Un batterio antico e multiresistente emerge dal ghiaccio: la scoperta nella grotta di Scarisoara
Nelle profondità gelide della grotta di Scarisoara, in Romania, un luogo rimasto intrappolato nel tempo per millenni, gli scienziati hanno riportato alla luce qualcosa di sorprendente. Dal ghiaccio antico di 5.000 anni è stato isolato un microrganismo che sembra sfidare ogni logica moderna: un ceppo batterico capace di resistere a dieci antibiotici tra i più utilizzati oggi, compresi quelli riservati alle infezioni più gravi.
Il protagonista di questa scoperta è un nuovo ceppo della specie Psychrobacter cryohalolentis, ribattezzato SC65A.3, un microrganismo che ha attraversato i millenni nascosto nel ghiaccio, conservando caratteristiche che oggi risultano inquietanti e affascinanti allo stesso tempo.
Un Batterio multiresistente nato per sopravvivere nel ghiaccio
Il genere Psychrobacter comprende circa cinquanta specie adattate a condizioni estreme: ambienti gelidi, salinità variabile, scarsità di nutrienti. Scoperto negli anni ’80, questo gruppo di batteri è noto per la sua capacità di prosperare a basse temperature, pur tollerando anche valori più elevati, fino a 35–37 °C. Le loro colonie, dal colore crema o aranciato, si sviluppano lentamente e utilizzano amminoacidi e acidi organici come fonte di energia. Alcune specie sono innocue, altre possono causare infezioni in animali e, più raramente, nell’uomo. Ma nessuna, finora, aveva mostrato un profilo di resistenza così complesso come quello del ceppo SC65A.3.

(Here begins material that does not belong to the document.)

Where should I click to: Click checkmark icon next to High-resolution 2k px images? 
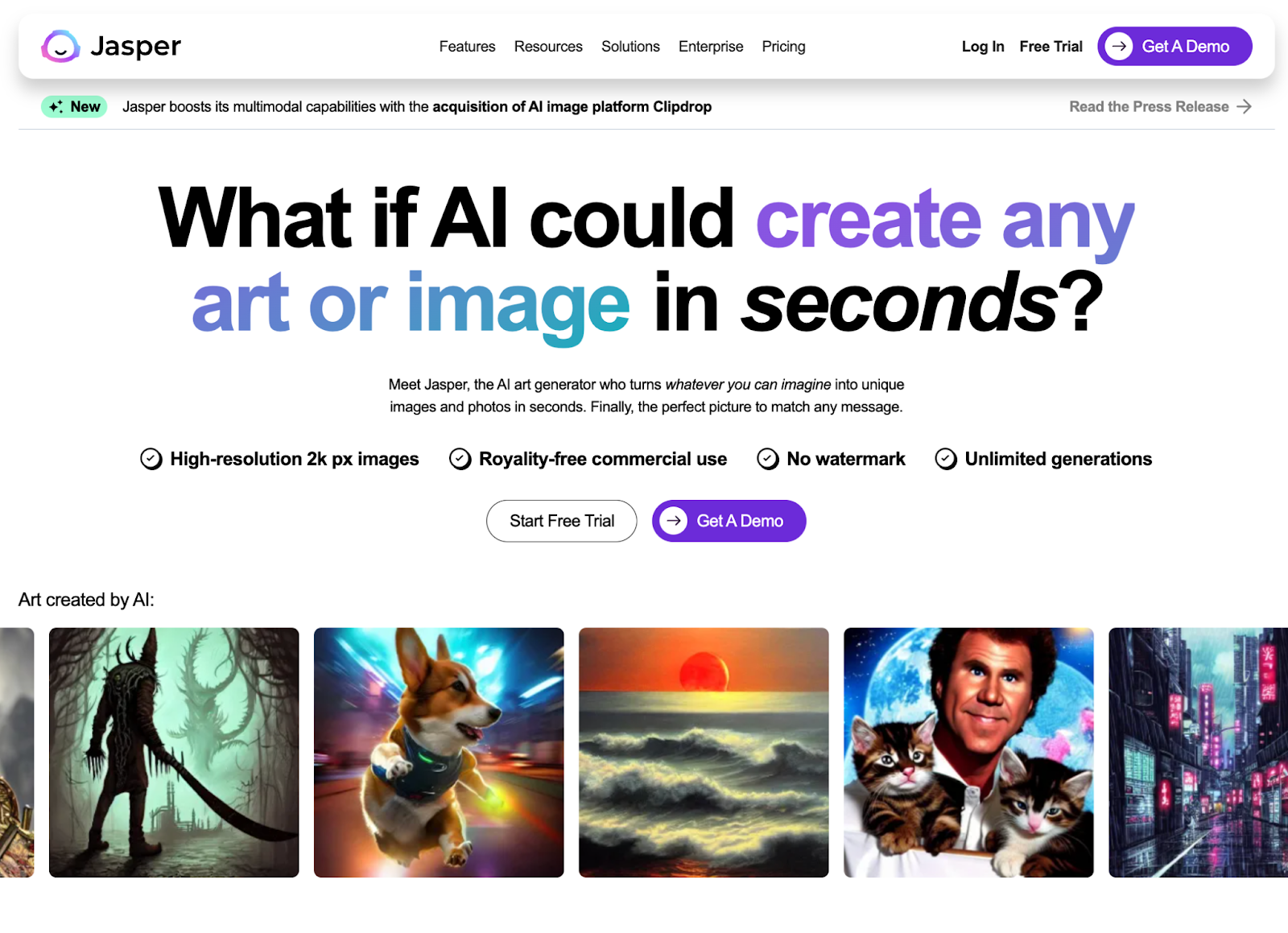[151, 459]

Un arsenale genetico inaspettato
Secondo la ricercatrice Cristina Purcarea, dell’Istituto di Biologia di Bucarest, il batterio recuperato dal ghiaccio custodisce oltre cento geni legati alla resistenza antimicrobica. Un numero sorprendente, soprattutto se si considera la sua origine antichissima, risalente a un’epoca in cui gli antibiotici non esistevano nemmeno come concetto.
Eppure, ciò che rende questo microrganismo ancora più enigmatico è la sua duplice natura: da un lato resiste a farmaci moderni, dall’altro inibisce la crescita di alcuni dei più temuti superbatteri contemporanei, mostrando attività enzimatiche con un potenziale biotecnologico notevole.

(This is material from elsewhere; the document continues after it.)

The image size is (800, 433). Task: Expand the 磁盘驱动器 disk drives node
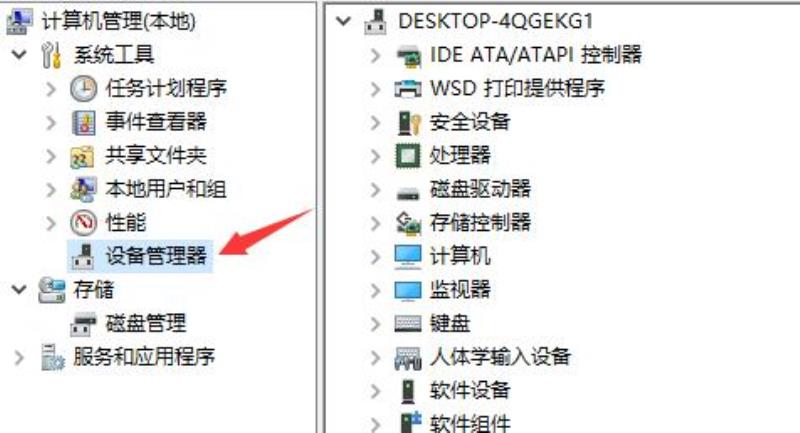[x=376, y=190]
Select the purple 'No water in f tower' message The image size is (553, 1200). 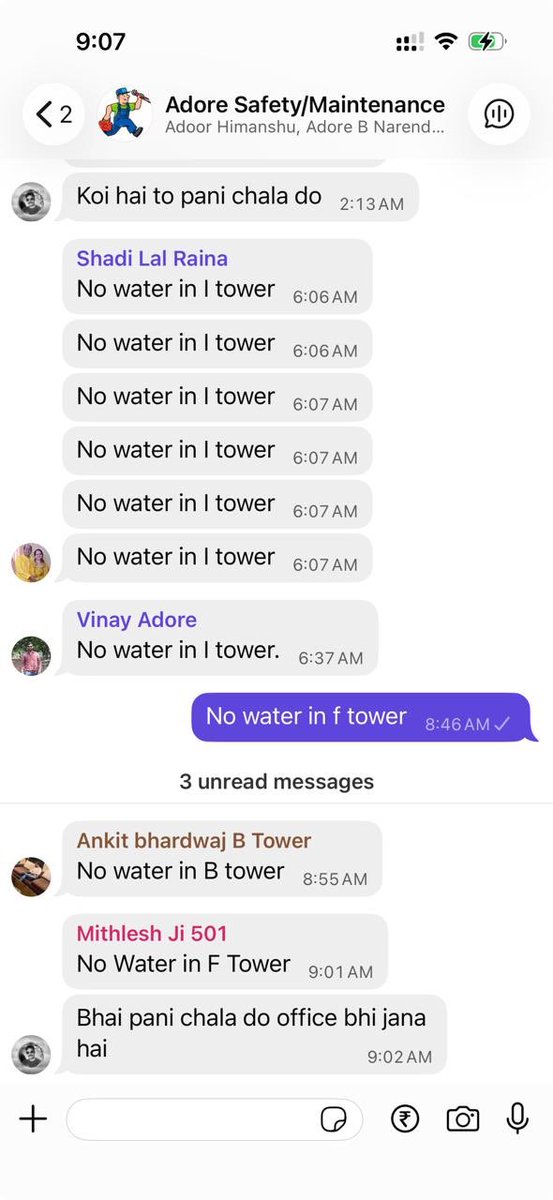click(x=360, y=717)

Dal cuore del ghiaccio alla sequenza del DNA
Il ceppo SC65A.3 è stato isolato da uno strato di ghiaccio profondo, parte di un carotaggio di oltre 25 metri. Una volta recuperato, il suo genoma è stato sequenziato per comprendere quali meccanismi gli permettano di sopravvivere al gelo estremo. Ma soprattutto, come abbia sviluppato una resistenza così ampia ai farmaci antimicrobici.
Il batterio è stato testato contro 28 antibiotici appartenenti a 10 classi diverse, molti dei quali utilizzati per trattare infezioni severe come tubercolosi, polmoniti e infezioni urinarie complicate. Il risultato è stato chiaro: SC65A.3 è in grado di resistere a dieci di questi farmaci, inclusi quelli considerati “di ultima linea”.
Una minaccia nascosta nel ghiaccio?
La scoperta solleva interrogativi che vanno oltre la microbiologia. Se batteri antichi come questo possiedono geni di resistenza, significa che tali meccanismi esistevano molto prima dell’era degli antibiotici.
Secondo Purcarea, i batteri adattati agli ambienti freddi potrebbero rappresentare vere e proprie riserve naturali di geni resistenti, pronti a riemergere con lo scioglimento dei ghiacci. In uno scenario di cambiamento climatico, questi geni potrebbero trasferirsi ai batteri moderni, aggravando la crisi globale della resistenza antimicrobica.
Una minaccia… o una risorsa?
Non tutto, però, è oscuro. I composti prodotti da SC65A.3 potrebbero ispirare nuovi antibiotici, enzimi industriali più efficienti e applicazioni biotecnologiche ancora da esplorare. La scoperta, pubblicata sulla rivista Frontiers in Microbiology, apre dunque una doppia strada. Da un lato la consapevolezza che la natura custodisce ancora armi biologiche sconosciute. Dall’altro la possibilità che proprio da questi microrganismi arrivino soluzioni innovative per combattere le infezioni del futuro.